Traveler, you must set out
At dawn. And wipe your feet upon
The dog-nose wetness of the earth.
The right foot for joy, the left, dread.
And the mother prayed: Child,
May you never walk
Where the road waits, famished.
These lines indicate some of the difficulties of reading Wole Soyinka, probably the best Yoruba poet writing in English. He now lies in jail, in the region named “Nigeria” by Europeans, on the ground that he has offered comfort to a rival tribe, the Ibo of Biafra, against the will of the establishment of his own tribe and their masterful Hausa allies. It has been rumored that Soyinka has been tortured and driven mad; but, for several reasons, I would be surprised if these rumors came true. He is, however, sick with eye trouble and not receiving proper treatment.

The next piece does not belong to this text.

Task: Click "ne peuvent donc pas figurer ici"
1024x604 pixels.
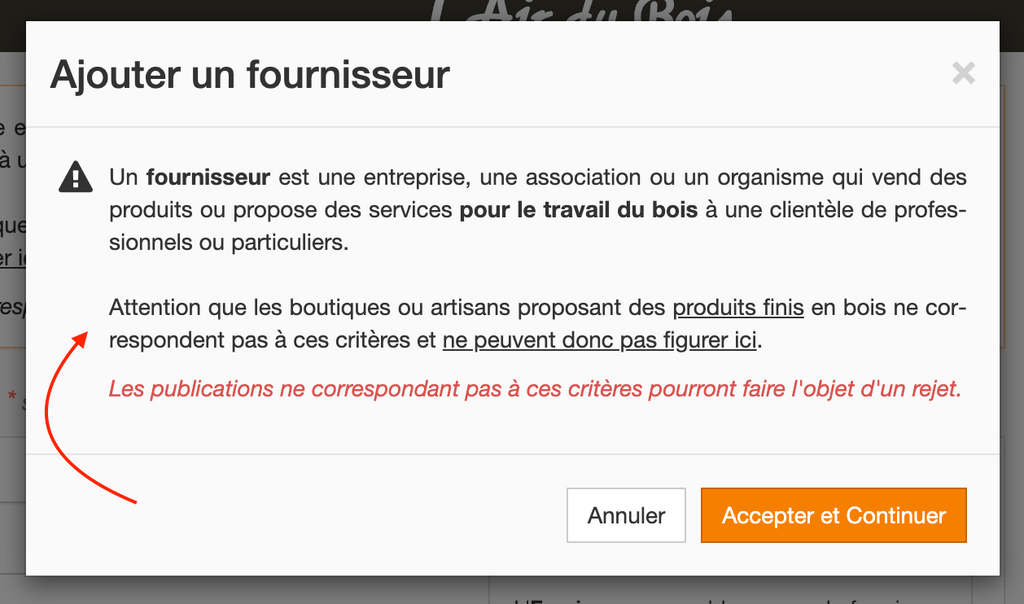Action: click(600, 340)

The Yoruba people spread throughout West Africa, well beyond “Nigeria,” some using French, some English for a second language. They speak Spanish in Cuba, Portuguese in Brazil. Eartha Kitt has recorded a hymn to the Yoruba god, Shango, who is an important figure in the voodoo religion of Haiti, alongside Ogun and other Yoruba gods. The longest poem in Soyinka’s selection relates to Ogun, god of iron and steel. He is a kind of mixture of Mars and Vulcan, and also god of justice. Criminals used to be executed in the grove of Ogun; but after even the fairest trial, dissident Yoruba might quote the old proverb: “In the grove of Ogun there are many skulls; most of them are innocent.” Nowadays, Nigerians treat Ogun as a kind of St. Christopher, who governs the white man’s road and the bourgeois motor car. Here is part of a modern chant, collected by S.A. Babalola:
Ogun owns the sword and its hilt.
He is the master of the white man who cut the motor-road and surfaced it with tar.
Ogun shall prevent your travelling by a motor
That is fated to crash into a tree.
If someone is involved in a motor accident
And is merely kicked out, like a football,
Let him give thanks.
It sometimes plucks out the eyes from a youngster’s head.
But this is a bare literal translation. Soyinka writes about the white man’s road in English of his own, like a native—of two cultures. His distinguished teacher, George Wilson Knight, acknowledges Soyinka’s influence on his own important book about British drama, The Golden Labyrinth.
In Soyinka’s play, The Road, you may note (to illustrate my first quote) his treatment of the Yoruba fear of the motorway, ready to eat people—a fear which the urban West has learned to live with. In much the same way, the Yoruba have learned to live with the fact that ten percent of their children will die in infancy, from natural causes. By tradition they have kept up a magical belief which helps explain Soyinka’s poem, “Abiku.” When a woman has lost several children in infancy, she ascribes her misfortune to demons of the bush, called “abiku,” babies born to die. They enter the world through a human womb but aim to return to their companions in the bush, before reaching maturity. The magic trick is to make them stay alive.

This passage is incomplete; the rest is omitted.